• Task requirements: Return exactly the lines below, starting with the one that has "Task: Click $3.33 total of Body Wash row" and going on through the one that has "You are a computer-use agent. This".

• Stored data:
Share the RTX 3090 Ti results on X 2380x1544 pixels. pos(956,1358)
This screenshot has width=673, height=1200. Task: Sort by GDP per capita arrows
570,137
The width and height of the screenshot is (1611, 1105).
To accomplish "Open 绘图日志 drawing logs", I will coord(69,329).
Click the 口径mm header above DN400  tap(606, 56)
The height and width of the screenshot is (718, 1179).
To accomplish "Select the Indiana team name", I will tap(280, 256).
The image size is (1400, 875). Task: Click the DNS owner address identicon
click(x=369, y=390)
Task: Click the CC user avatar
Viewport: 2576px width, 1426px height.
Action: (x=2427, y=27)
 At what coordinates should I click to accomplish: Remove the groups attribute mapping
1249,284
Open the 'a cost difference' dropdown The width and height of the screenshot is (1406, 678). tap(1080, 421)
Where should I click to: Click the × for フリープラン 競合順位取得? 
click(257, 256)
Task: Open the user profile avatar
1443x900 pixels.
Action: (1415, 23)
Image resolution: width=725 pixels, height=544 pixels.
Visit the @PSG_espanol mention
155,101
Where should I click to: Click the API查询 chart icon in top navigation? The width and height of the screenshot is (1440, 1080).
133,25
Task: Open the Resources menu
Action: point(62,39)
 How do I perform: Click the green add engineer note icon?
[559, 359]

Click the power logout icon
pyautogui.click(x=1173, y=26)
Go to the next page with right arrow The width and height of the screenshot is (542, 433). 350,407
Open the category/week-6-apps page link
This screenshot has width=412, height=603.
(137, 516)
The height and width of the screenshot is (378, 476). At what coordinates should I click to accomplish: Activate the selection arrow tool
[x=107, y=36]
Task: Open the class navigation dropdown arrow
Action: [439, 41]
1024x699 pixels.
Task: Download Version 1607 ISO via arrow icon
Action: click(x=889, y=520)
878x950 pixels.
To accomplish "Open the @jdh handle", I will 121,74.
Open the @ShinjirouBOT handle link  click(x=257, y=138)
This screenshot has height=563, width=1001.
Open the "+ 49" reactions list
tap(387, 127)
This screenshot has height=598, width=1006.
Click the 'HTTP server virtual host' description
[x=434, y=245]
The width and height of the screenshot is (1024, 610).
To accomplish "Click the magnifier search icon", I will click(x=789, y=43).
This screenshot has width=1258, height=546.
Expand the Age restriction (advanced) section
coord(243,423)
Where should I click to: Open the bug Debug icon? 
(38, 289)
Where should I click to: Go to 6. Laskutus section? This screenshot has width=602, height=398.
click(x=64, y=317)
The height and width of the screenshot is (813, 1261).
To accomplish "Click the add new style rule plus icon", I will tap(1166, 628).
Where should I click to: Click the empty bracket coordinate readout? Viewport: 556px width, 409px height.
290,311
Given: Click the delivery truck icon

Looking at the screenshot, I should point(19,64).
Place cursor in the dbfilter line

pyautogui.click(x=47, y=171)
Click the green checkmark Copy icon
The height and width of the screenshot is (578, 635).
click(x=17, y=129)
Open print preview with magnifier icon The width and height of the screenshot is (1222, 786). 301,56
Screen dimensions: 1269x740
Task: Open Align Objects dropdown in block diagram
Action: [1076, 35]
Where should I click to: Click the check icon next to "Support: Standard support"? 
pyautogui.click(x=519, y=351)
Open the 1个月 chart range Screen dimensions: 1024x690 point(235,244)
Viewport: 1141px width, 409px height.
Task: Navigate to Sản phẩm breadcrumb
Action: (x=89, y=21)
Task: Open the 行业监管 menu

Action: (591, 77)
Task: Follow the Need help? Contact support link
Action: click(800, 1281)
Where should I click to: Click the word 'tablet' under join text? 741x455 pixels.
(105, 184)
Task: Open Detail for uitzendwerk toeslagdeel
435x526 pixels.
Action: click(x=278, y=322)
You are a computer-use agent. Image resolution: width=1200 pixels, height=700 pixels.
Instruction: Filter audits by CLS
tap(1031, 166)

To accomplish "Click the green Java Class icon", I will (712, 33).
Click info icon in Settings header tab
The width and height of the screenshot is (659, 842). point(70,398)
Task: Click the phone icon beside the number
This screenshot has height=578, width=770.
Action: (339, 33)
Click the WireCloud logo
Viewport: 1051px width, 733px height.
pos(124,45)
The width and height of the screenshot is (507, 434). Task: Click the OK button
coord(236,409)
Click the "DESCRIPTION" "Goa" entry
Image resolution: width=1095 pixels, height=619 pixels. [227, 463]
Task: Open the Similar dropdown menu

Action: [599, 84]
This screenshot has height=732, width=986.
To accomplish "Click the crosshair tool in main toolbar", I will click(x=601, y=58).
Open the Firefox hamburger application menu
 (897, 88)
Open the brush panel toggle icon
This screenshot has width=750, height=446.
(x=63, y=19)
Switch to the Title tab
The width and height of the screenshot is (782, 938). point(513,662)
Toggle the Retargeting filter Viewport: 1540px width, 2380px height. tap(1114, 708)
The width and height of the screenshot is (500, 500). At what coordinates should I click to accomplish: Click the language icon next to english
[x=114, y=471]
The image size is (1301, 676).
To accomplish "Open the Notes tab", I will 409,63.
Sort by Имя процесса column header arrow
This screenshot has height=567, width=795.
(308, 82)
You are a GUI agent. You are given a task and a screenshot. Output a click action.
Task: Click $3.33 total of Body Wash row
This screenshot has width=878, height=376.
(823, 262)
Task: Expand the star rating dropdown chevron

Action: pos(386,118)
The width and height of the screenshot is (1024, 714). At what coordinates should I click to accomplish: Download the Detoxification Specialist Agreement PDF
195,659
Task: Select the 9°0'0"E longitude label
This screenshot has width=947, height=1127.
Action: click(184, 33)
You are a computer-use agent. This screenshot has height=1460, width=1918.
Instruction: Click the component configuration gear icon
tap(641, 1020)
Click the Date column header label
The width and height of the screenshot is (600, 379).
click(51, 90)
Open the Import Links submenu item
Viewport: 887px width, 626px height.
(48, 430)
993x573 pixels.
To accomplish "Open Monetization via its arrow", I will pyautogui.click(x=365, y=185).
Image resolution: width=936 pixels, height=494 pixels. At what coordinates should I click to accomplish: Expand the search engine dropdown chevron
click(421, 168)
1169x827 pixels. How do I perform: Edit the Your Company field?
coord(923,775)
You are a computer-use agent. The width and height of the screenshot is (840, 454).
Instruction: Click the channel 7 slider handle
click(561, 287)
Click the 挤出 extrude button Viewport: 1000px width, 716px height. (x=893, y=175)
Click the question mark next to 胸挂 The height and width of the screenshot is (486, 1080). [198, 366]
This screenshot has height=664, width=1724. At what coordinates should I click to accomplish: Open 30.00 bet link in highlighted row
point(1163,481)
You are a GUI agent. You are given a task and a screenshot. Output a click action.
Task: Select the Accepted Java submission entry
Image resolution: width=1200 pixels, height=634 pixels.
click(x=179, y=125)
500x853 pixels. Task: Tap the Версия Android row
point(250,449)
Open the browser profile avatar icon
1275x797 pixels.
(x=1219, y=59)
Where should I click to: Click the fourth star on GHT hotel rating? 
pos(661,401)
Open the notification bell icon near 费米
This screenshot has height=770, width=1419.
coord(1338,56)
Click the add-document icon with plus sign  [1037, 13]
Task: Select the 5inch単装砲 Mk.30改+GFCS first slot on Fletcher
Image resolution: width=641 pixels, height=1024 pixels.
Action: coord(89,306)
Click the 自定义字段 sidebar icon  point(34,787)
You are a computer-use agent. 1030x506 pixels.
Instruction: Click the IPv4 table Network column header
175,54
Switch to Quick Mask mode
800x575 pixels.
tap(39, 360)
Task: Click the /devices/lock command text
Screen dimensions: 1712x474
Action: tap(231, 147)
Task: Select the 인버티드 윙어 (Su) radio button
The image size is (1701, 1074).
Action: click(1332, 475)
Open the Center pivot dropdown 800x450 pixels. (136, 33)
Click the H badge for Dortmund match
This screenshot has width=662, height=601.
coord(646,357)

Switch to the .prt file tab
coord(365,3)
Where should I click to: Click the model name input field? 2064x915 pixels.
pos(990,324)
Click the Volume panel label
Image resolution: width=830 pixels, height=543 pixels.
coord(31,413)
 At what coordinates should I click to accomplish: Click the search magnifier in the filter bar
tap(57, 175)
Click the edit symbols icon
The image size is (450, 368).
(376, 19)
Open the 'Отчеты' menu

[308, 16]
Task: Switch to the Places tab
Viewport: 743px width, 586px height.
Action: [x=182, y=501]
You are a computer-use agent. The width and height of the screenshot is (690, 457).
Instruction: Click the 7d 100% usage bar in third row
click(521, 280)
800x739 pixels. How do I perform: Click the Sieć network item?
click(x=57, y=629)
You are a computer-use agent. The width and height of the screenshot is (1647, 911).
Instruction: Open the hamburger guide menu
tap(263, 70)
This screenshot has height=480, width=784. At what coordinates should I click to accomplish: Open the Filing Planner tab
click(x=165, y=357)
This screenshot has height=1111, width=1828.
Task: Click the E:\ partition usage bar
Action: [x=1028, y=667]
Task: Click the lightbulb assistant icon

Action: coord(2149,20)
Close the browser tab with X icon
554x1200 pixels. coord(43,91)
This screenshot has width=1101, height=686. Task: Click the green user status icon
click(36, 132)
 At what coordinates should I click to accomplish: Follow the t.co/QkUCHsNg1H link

• Your response:
Task: Click $3.33 total of Body Wash row
This screenshot has width=878, height=376.
(823, 262)
Task: Expand the star rating dropdown chevron

Action: pos(386,118)
The width and height of the screenshot is (1024, 714). At what coordinates should I click to accomplish: Download the Detoxification Specialist Agreement PDF
195,659
Task: Select the 9°0'0"E longitude label
This screenshot has width=947, height=1127.
Action: click(184, 33)
You are a computer-use agent. This screenshot has height=1460, width=1918.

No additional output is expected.